Saved data entries

■ ■ ■ ■

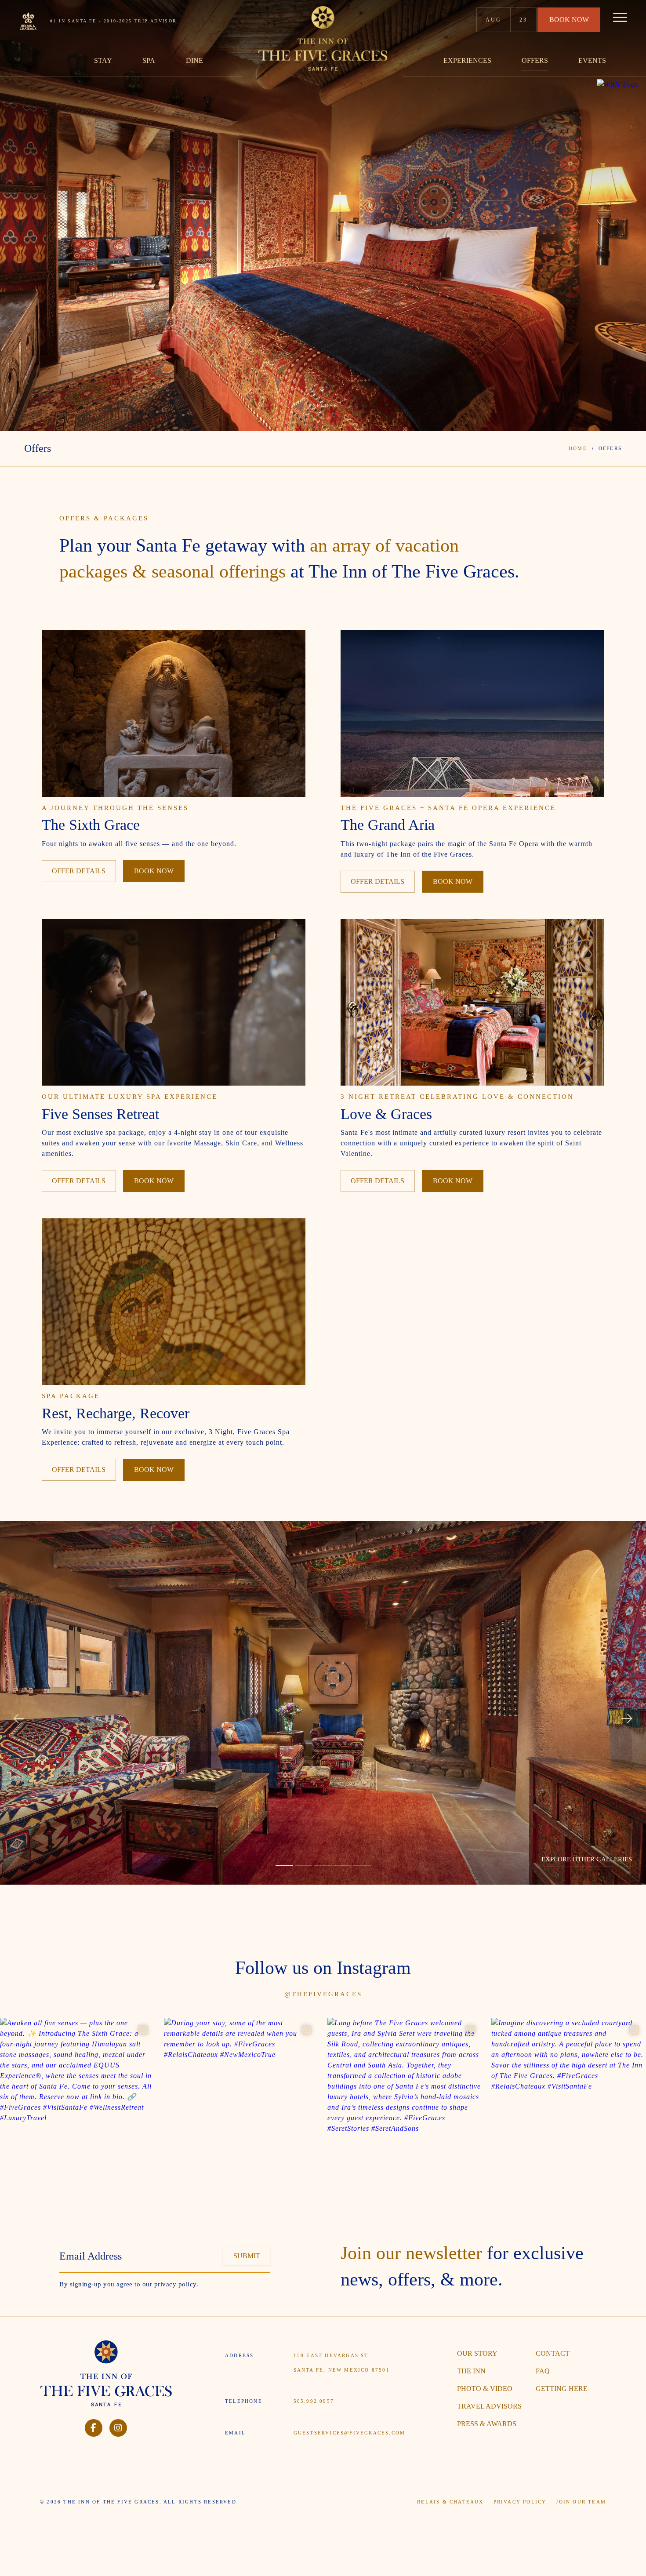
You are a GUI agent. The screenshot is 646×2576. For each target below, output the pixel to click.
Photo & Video (484, 2388)
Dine (194, 60)
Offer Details (78, 871)
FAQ (543, 2371)
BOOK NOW (154, 871)
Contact (553, 2353)
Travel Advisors (489, 2406)
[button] (19, 1718)
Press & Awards (486, 2423)
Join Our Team (581, 2501)
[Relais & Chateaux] (26, 18)
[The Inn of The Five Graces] (323, 38)
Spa (148, 60)
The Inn (471, 2371)
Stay (103, 60)
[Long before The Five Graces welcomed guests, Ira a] (405, 2095)
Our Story (477, 2353)
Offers (535, 60)
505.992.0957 (314, 2401)
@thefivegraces (323, 1994)
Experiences (467, 60)
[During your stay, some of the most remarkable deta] (241, 2095)
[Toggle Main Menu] (620, 20)
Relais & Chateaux (450, 2501)
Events (592, 60)
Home (578, 448)
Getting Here (562, 2388)
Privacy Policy (520, 2501)
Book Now (569, 19)
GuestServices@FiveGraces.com (350, 2432)
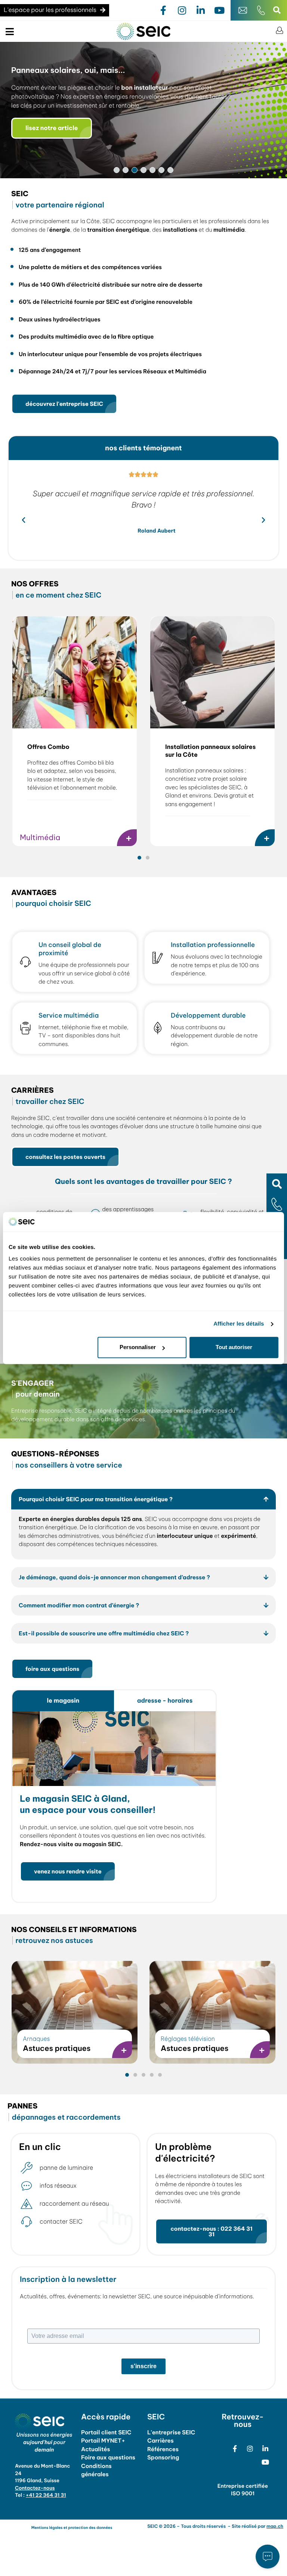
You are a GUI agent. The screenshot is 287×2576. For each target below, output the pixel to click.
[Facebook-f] (163, 10)
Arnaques (36, 2039)
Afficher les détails (238, 1324)
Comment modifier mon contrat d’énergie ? (79, 1605)
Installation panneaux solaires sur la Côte (210, 751)
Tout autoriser (234, 1347)
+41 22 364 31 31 (46, 2495)
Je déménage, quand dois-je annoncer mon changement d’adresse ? (114, 1577)
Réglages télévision (188, 2039)
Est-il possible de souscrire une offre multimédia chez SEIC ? (104, 1633)
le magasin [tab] (63, 1701)
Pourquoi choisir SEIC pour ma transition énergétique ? (96, 1499)
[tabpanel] (114, 1807)
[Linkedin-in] (200, 10)
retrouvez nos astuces (74, 1935)
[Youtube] (219, 10)
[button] (276, 1183)
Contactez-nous (35, 2488)
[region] (143, 110)
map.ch (274, 2526)
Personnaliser (138, 1347)
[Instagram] (182, 10)
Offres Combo (48, 747)
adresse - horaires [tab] (165, 1701)
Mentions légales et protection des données (71, 2527)
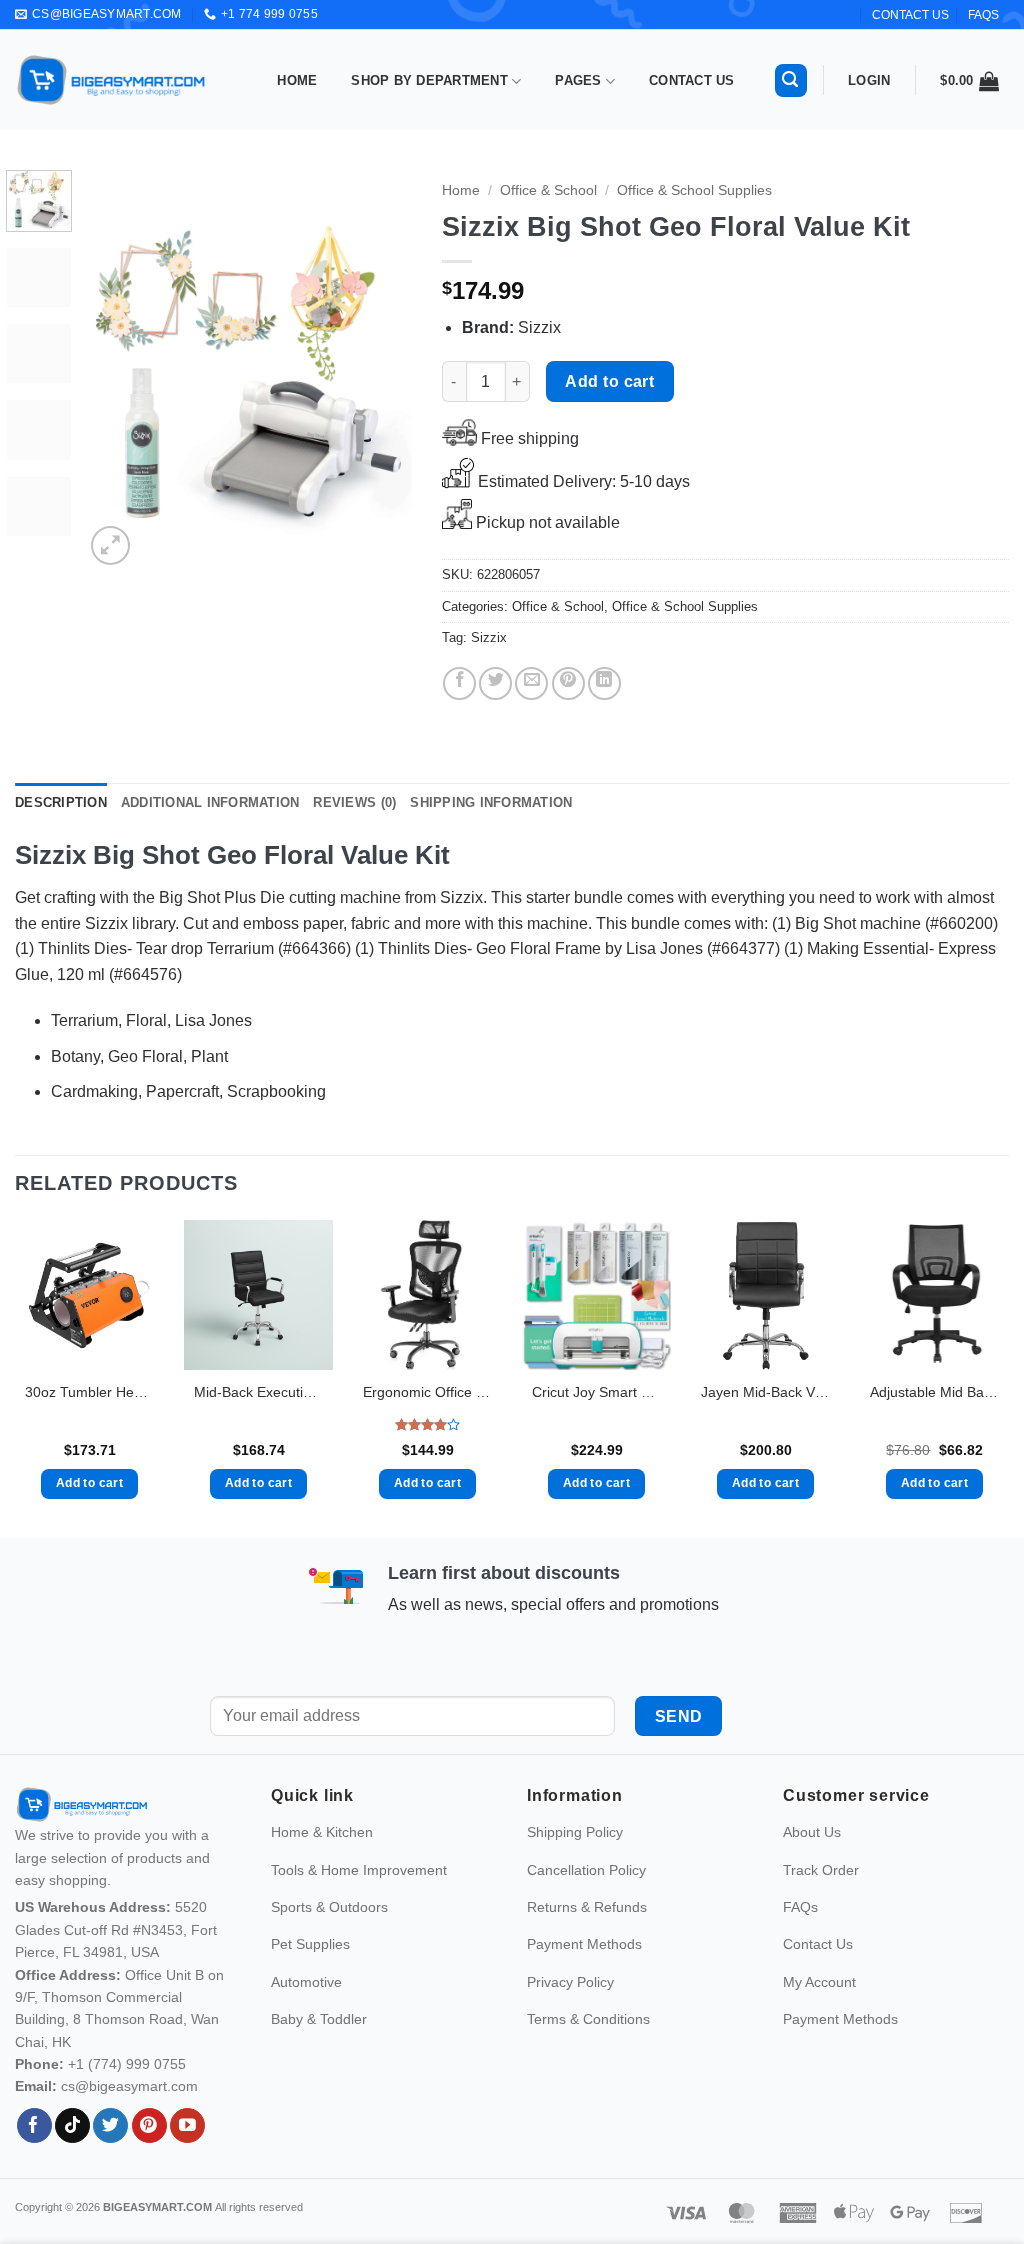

■ ■ ■ ■

Here the job is to print the data above exactly, except for any pictures.

Exercise result
You are a GUI agent. The screenshot is 646×2576. For each target below, output the pixel to click.
Photo & Video (484, 2388)
Dine (194, 60)
Offer Details (78, 871)
FAQ (543, 2371)
BOOK NOW (154, 871)
Contact (553, 2353)
Travel Advisors (489, 2406)
[button] (19, 1718)
Press & Awards (486, 2423)
Join Our Team (581, 2501)
[Relais & Chateaux] (26, 18)
[The Inn of The Five Graces] (323, 38)
Spa (148, 60)
The Inn (471, 2371)
Stay (103, 60)
[Long before The Five Graces welcomed guests, Ira a] (405, 2095)
Our Story (477, 2353)
Offers (535, 60)
505.992.0957 (314, 2401)
@thefivegraces (323, 1994)
Experiences (467, 60)
[During your stay, some of the most remarkable deta] (241, 2095)
[Toggle Main Menu] (620, 20)
Relais & Chateaux (450, 2501)
Events (592, 60)
Home (578, 448)
Getting Here (562, 2388)
Privacy Policy (520, 2501)
Book Now (569, 19)
GuestServices@FiveGraces.com (350, 2432)
You are a GUI agent. The screenshot is 287×2576. For each target below, output the pixel to click.
[Facebook-f] (163, 10)
Arnaques (36, 2039)
Afficher les détails (238, 1324)
Comment modifier mon contrat d’énergie ? (79, 1605)
Installation panneaux solaires sur la Côte (210, 751)
Tout autoriser (234, 1347)
+41 22 364 31 31 (46, 2495)
Je déménage, quand dois-je annoncer mon changement d’adresse ? (114, 1577)
Réglages télévision (188, 2039)
Est-il possible de souscrire une offre multimédia chez SEIC ? (104, 1633)
le magasin [tab] (63, 1701)
Pourquoi choisir SEIC pour ma transition énergétique ? (96, 1499)
[tabpanel] (114, 1807)
[Linkedin-in] (200, 10)
retrouvez nos astuces (74, 1935)
[Youtube] (219, 10)
[button] (276, 1183)
Contactez-nous (35, 2488)
[region] (143, 110)
map.ch (274, 2526)
Personnaliser (138, 1347)
[Instagram] (182, 10)
Offres Combo (48, 747)
adresse - horaires [tab] (165, 1701)
Mentions légales et protection des données (71, 2527)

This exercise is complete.